Problem description: Find the line with "This screenshot has height=392, width=412." in the entries below. Repeat it, every following line, and the line with "Click external link", exactly and with nothing added.
○ ○ ○ ○ ○
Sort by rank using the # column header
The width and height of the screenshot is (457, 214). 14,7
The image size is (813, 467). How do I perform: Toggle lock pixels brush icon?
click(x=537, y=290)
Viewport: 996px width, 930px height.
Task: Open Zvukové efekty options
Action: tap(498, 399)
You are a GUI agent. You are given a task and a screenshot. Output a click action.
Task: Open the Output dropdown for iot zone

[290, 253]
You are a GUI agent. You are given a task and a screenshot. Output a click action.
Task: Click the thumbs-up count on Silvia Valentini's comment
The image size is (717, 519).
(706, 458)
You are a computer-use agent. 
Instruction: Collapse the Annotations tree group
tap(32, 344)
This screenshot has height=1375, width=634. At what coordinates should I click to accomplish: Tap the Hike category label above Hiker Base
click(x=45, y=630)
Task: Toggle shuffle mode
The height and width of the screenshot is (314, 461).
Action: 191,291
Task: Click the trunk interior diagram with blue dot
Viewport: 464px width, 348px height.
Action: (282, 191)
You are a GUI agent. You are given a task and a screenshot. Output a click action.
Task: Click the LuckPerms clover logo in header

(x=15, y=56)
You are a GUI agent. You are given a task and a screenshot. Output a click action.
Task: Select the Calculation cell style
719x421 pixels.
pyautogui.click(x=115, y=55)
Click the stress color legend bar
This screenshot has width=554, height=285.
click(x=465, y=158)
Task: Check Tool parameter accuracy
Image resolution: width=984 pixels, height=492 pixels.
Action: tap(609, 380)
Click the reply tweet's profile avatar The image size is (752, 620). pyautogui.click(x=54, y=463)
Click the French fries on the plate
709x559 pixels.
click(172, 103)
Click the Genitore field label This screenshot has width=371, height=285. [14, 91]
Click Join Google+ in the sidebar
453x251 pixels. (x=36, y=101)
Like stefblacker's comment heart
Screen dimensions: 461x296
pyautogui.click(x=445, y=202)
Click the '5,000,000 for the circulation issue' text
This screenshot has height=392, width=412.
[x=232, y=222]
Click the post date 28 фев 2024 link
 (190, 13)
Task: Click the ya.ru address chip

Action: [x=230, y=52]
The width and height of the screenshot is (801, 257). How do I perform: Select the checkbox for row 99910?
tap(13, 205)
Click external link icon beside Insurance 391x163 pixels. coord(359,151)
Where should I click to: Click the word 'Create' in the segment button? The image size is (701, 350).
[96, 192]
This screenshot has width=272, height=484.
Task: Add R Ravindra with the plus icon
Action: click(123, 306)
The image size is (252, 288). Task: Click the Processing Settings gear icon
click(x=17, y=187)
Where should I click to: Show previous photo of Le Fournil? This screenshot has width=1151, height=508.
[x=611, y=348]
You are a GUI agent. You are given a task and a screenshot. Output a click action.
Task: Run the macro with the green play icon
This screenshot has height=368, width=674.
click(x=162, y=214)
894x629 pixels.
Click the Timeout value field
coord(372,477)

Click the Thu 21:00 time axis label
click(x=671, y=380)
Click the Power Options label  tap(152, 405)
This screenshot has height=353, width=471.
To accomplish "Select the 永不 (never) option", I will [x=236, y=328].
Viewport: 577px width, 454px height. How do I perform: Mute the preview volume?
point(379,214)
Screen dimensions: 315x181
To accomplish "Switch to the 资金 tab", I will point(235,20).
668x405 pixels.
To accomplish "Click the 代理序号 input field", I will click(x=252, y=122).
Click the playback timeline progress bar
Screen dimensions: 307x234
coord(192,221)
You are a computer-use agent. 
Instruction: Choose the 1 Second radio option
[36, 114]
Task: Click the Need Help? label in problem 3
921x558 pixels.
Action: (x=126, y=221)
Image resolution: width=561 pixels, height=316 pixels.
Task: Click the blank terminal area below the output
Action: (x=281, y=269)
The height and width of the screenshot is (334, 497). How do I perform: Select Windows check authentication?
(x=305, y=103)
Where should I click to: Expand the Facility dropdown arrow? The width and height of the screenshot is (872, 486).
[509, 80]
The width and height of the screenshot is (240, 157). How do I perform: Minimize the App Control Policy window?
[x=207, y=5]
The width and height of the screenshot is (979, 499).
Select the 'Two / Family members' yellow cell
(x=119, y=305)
○ ○ ○ ○ ○
Task response:
This screenshot has height=392, width=412.
[x=232, y=222]
Click the post date 28 фев 2024 link
 (190, 13)
Task: Click the ya.ru address chip

Action: [x=230, y=52]
The width and height of the screenshot is (801, 257). How do I perform: Select the checkbox for row 99910?
tap(13, 205)
Click external link icon beside Insurance 391x163 pixels. coord(359,151)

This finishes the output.